"Registration in and of itself is a very big step," Curfman said. "Even if there aren't results out there, the very fact it is known this trial was conducted is a very big step forward -- it becomes much harder to bury a trial away."
Christine Laine, senior deputy editor of the Annals of Internal Medicine, said the requirement would apply to any trial begun after July 1, 2005. For trials already in progress, she said, companies would have to register them before seeking publication.
A number of initiatives are also underway in Congress to enforce registration of trials. The federal Food and Drug Administration Modernization Act of 1997 established a database called ClinicalTrials.gov and required companies to register trials, but many companies have evaded the requirement or filed incomplete information. FDA officials said there has been no enforcement, in part because Congress was vague about who would wield the stick.
Democrats in the House and Senate are expected to introduce legislation soon that would impose penalties on companies that do not register their trials with the government-run database before recruiting patients. Unlike the 1997 law, proposals would require registrants to list not only when a trial began, how many patients were recruited and what yardsticks of performance were used, but also what the study found.
"I understand the concern of some companies that if they report an adverse result their stock might suffer," said Rep. Edward J. Markey (D-Mass.), who said he and Rep. Henry A. Waxman (D-Calif.) would introduce a bill in the next two weeks. "But consider the alternative -- patients suffer as doctors prescribe in the dark."

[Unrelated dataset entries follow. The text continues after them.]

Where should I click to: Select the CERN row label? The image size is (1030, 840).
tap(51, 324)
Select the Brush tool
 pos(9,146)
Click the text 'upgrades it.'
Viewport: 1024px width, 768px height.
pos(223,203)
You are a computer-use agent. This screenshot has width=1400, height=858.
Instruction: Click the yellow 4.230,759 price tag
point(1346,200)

The ClinicalTrials.gov database, which was a party to the journal editors' new initiative, recently expanded its format to include the primary and secondary outcome measures of a trial and details of when trials end. While journal editors will encourage the use of ClinicalTrials.gov, Laine said other databases could also be used, so long as they are maintained by nonprofit entities and abide by the rules laid down by the editors.
In today's congressional hearing, executives from GlaxoSmithKline, Wyeth Pharmaceuticals, Forest Laboratories Inc., Eli Lilly & Co., Bristol-Myers Squibb Co., Organon USA and Pfizer Inc. are expected to be asked about the controversy over suppressed studies information and the use of antidepressants among children.

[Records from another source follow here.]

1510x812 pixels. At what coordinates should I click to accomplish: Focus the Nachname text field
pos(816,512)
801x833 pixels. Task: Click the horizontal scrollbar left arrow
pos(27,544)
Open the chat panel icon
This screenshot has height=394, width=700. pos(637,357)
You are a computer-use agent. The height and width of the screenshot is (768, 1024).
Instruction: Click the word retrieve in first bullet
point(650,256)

Last year, British authorities warned doctors not to prescribe a number of antidepressants to children, citing an increased risk of suicidal behavior. The FDA has declined to take a similar step, citing the need for more careful evaluations. Today's hearing will also question FDA officials. In February, an internal agency report found that the medications were associated with an increased risk of suicidal behavior. Top FDA officials played down the report at the time and refused to make it public until recently.
A second internal agency analysis, undertaken after researchers from Columbia University reclassified suicidal cases reported in company trials, recently produced statistical findings that appeared to confirm the February assessment.
Last week, the author of the new report, FDA scientist Tarek Hammad, told investigators working for Senate Finance Committee Chairman Charles E. Grassley (R-Iowa) that his analysis agreed with the earlier finding -- and that he favored stronger warning labels on the drugs. The first internal report had recommended that the agency discourage the use of antidepressants other than Prozac for depressed children.
Grassley's investigators said Hammad went further this week and told them, "I can no longer say that Prozac is okay for children."